### [PROBLEM TO WORK ON]
Your answer must be every record below, written out exactly as it appears.

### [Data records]
==*==
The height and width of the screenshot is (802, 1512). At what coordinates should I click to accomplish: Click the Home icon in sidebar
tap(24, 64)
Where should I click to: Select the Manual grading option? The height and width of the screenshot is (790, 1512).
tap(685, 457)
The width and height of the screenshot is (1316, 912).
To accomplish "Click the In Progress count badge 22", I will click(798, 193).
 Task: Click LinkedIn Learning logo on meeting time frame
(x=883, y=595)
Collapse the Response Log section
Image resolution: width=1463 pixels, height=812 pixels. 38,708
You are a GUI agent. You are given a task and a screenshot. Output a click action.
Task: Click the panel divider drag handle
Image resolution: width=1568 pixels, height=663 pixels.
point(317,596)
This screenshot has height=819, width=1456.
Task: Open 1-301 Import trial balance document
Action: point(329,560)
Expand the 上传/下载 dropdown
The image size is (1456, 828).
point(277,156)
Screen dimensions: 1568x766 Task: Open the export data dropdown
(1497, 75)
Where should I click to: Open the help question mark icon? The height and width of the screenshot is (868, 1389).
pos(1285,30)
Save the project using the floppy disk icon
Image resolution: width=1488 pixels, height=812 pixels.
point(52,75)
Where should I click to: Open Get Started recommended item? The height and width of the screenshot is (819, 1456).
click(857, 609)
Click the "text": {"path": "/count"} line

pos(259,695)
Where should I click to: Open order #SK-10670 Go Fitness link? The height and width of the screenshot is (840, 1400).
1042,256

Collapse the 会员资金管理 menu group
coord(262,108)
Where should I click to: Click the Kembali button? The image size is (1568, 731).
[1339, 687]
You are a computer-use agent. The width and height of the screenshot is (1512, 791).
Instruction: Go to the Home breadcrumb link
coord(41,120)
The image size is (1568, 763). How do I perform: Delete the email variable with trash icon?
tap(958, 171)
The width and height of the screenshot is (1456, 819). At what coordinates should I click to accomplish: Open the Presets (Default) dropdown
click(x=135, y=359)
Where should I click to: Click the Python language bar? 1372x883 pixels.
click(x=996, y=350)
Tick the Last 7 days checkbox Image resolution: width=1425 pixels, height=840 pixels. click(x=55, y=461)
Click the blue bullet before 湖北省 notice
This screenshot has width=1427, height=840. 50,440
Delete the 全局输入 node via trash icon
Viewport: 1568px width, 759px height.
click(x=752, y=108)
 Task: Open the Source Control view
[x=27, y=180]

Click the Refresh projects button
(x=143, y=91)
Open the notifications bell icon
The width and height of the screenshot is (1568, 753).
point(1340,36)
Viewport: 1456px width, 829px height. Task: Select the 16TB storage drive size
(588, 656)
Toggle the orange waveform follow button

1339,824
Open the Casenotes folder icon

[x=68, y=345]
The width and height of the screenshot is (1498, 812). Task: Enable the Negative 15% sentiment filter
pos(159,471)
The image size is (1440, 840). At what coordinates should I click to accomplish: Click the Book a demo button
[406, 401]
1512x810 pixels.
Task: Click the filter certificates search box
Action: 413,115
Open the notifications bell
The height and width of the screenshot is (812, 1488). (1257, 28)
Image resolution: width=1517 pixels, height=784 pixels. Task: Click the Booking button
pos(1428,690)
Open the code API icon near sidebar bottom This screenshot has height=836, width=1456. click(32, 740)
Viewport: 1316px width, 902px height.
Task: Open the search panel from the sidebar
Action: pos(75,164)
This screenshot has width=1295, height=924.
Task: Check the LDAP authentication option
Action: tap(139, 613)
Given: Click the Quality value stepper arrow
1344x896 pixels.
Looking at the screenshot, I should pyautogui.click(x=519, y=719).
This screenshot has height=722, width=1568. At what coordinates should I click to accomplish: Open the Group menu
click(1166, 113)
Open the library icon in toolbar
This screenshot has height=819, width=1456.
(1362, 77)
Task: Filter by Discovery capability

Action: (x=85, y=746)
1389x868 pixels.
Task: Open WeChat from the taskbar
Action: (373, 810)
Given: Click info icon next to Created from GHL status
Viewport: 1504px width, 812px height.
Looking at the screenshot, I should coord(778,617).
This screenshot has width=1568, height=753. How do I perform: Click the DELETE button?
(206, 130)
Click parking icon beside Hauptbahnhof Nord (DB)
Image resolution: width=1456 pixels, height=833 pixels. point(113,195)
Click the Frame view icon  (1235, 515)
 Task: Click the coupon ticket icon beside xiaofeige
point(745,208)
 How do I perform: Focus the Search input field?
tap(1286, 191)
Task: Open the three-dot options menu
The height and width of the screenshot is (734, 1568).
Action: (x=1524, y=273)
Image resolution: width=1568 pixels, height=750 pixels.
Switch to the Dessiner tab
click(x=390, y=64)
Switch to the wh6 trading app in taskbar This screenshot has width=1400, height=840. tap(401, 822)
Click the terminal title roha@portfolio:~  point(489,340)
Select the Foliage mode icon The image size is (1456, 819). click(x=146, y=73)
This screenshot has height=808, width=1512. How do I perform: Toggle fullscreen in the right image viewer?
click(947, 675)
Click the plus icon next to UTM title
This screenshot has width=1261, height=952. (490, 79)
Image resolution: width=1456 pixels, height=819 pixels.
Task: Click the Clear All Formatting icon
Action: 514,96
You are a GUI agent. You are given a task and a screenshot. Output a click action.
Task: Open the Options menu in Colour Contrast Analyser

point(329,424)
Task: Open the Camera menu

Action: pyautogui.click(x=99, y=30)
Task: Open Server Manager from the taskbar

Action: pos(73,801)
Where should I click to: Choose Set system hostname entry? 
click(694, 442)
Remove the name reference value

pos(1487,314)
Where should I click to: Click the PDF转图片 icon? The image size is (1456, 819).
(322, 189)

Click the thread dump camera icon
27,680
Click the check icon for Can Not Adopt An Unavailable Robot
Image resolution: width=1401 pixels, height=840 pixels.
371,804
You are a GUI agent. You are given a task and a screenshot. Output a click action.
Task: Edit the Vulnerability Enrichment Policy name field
==*==
### [ANSWER SPACE]
The height and width of the screenshot is (802, 1512). At what coordinates should I click to accomplish: Click the Home icon in sidebar
tap(24, 64)
Where should I click to: Select the Manual grading option? The height and width of the screenshot is (790, 1512).
tap(685, 457)
The width and height of the screenshot is (1316, 912).
To accomplish "Click the In Progress count badge 22", I will click(798, 193).
 Task: Click LinkedIn Learning logo on meeting time frame
(x=883, y=595)
Collapse the Response Log section
Image resolution: width=1463 pixels, height=812 pixels. 38,708
You are a GUI agent. You are given a task and a screenshot. Output a click action.
Task: Click the panel divider drag handle
Image resolution: width=1568 pixels, height=663 pixels.
point(317,596)
This screenshot has height=819, width=1456.
Task: Open 1-301 Import trial balance document
Action: point(329,560)
Expand the 上传/下载 dropdown
The image size is (1456, 828).
point(277,156)
Screen dimensions: 1568x766 Task: Open the export data dropdown
(1497, 75)
Where should I click to: Open the help question mark icon? The height and width of the screenshot is (868, 1389).
pos(1285,30)
Save the project using the floppy disk icon
Image resolution: width=1488 pixels, height=812 pixels.
point(52,75)
Where should I click to: Open Get Started recommended item? The height and width of the screenshot is (819, 1456).
click(857, 609)
Click the "text": {"path": "/count"} line

pos(259,695)
Where should I click to: Open order #SK-10670 Go Fitness link? The height and width of the screenshot is (840, 1400).
1042,256

Collapse the 会员资金管理 menu group
coord(262,108)
Where should I click to: Click the Kembali button? The image size is (1568, 731).
[1339, 687]
You are a computer-use agent. The width and height of the screenshot is (1512, 791).
Instruction: Go to the Home breadcrumb link
coord(41,120)
The image size is (1568, 763). How do I perform: Delete the email variable with trash icon?
tap(958, 171)
The width and height of the screenshot is (1456, 819). At what coordinates should I click to accomplish: Open the Presets (Default) dropdown
click(x=135, y=359)
Where should I click to: Click the Python language bar? 1372x883 pixels.
click(x=996, y=350)
Tick the Last 7 days checkbox Image resolution: width=1425 pixels, height=840 pixels. click(x=55, y=461)
Click the blue bullet before 湖北省 notice
This screenshot has width=1427, height=840. 50,440
Delete the 全局输入 node via trash icon
Viewport: 1568px width, 759px height.
click(x=752, y=108)
 Task: Open the Source Control view
[x=27, y=180]

Click the Refresh projects button
(x=143, y=91)
Open the notifications bell icon
The width and height of the screenshot is (1568, 753).
point(1340,36)
Viewport: 1456px width, 829px height. Task: Select the 16TB storage drive size
(588, 656)
Toggle the orange waveform follow button

1339,824
Open the Casenotes folder icon

[x=68, y=345]
The width and height of the screenshot is (1498, 812). Task: Enable the Negative 15% sentiment filter
pos(159,471)
The image size is (1440, 840). At what coordinates should I click to accomplish: Click the Book a demo button
[406, 401]
1512x810 pixels.
Task: Click the filter certificates search box
Action: 413,115
Open the notifications bell
The height and width of the screenshot is (812, 1488). (1257, 28)
Image resolution: width=1517 pixels, height=784 pixels. Task: Click the Booking button
pos(1428,690)
Open the code API icon near sidebar bottom This screenshot has height=836, width=1456. click(32, 740)
Viewport: 1316px width, 902px height.
Task: Open the search panel from the sidebar
Action: pos(75,164)
This screenshot has width=1295, height=924.
Task: Check the LDAP authentication option
Action: tap(139, 613)
Given: Click the Quality value stepper arrow
1344x896 pixels.
Looking at the screenshot, I should pyautogui.click(x=519, y=719).
This screenshot has height=722, width=1568. At what coordinates should I click to accomplish: Open the Group menu
click(1166, 113)
Open the library icon in toolbar
This screenshot has height=819, width=1456.
(1362, 77)
Task: Filter by Discovery capability

Action: (x=85, y=746)
1389x868 pixels.
Task: Open WeChat from the taskbar
Action: (373, 810)
Given: Click info icon next to Created from GHL status
Viewport: 1504px width, 812px height.
Looking at the screenshot, I should coord(778,617).
This screenshot has width=1568, height=753. How do I perform: Click the DELETE button?
(206, 130)
Click parking icon beside Hauptbahnhof Nord (DB)
Image resolution: width=1456 pixels, height=833 pixels. point(113,195)
Click the Frame view icon  (1235, 515)
 Task: Click the coupon ticket icon beside xiaofeige
point(745,208)
 How do I perform: Focus the Search input field?
tap(1286, 191)
Task: Open the three-dot options menu
The height and width of the screenshot is (734, 1568).
Action: (x=1524, y=273)
Image resolution: width=1568 pixels, height=750 pixels.
Switch to the Dessiner tab
click(x=390, y=64)
Switch to the wh6 trading app in taskbar This screenshot has width=1400, height=840. tap(401, 822)
Click the terminal title roha@portfolio:~  point(489,340)
Select the Foliage mode icon The image size is (1456, 819). click(x=146, y=73)
This screenshot has height=808, width=1512. How do I perform: Toggle fullscreen in the right image viewer?
click(947, 675)
Click the plus icon next to UTM title
This screenshot has width=1261, height=952. (490, 79)
Image resolution: width=1456 pixels, height=819 pixels.
Task: Click the Clear All Formatting icon
Action: 514,96
You are a GUI agent. You are given a task and a screenshot. Output a click action.
Task: Open the Options menu in Colour Contrast Analyser

point(329,424)
Task: Open the Camera menu

Action: pyautogui.click(x=99, y=30)
Task: Open Server Manager from the taskbar

Action: pos(73,801)
Where should I click to: Choose Set system hostname entry? 
click(694, 442)
Remove the name reference value

pos(1487,314)
Where should I click to: Click the PDF转图片 icon? The image size is (1456, 819).
(322, 189)

Click the thread dump camera icon
27,680
Click the check icon for Can Not Adopt An Unavailable Robot
Image resolution: width=1401 pixels, height=840 pixels.
371,804
You are a GUI agent. You are given a task and a screenshot. Output a click action.
Task: Edit the Vulnerability Enrichment Policy name field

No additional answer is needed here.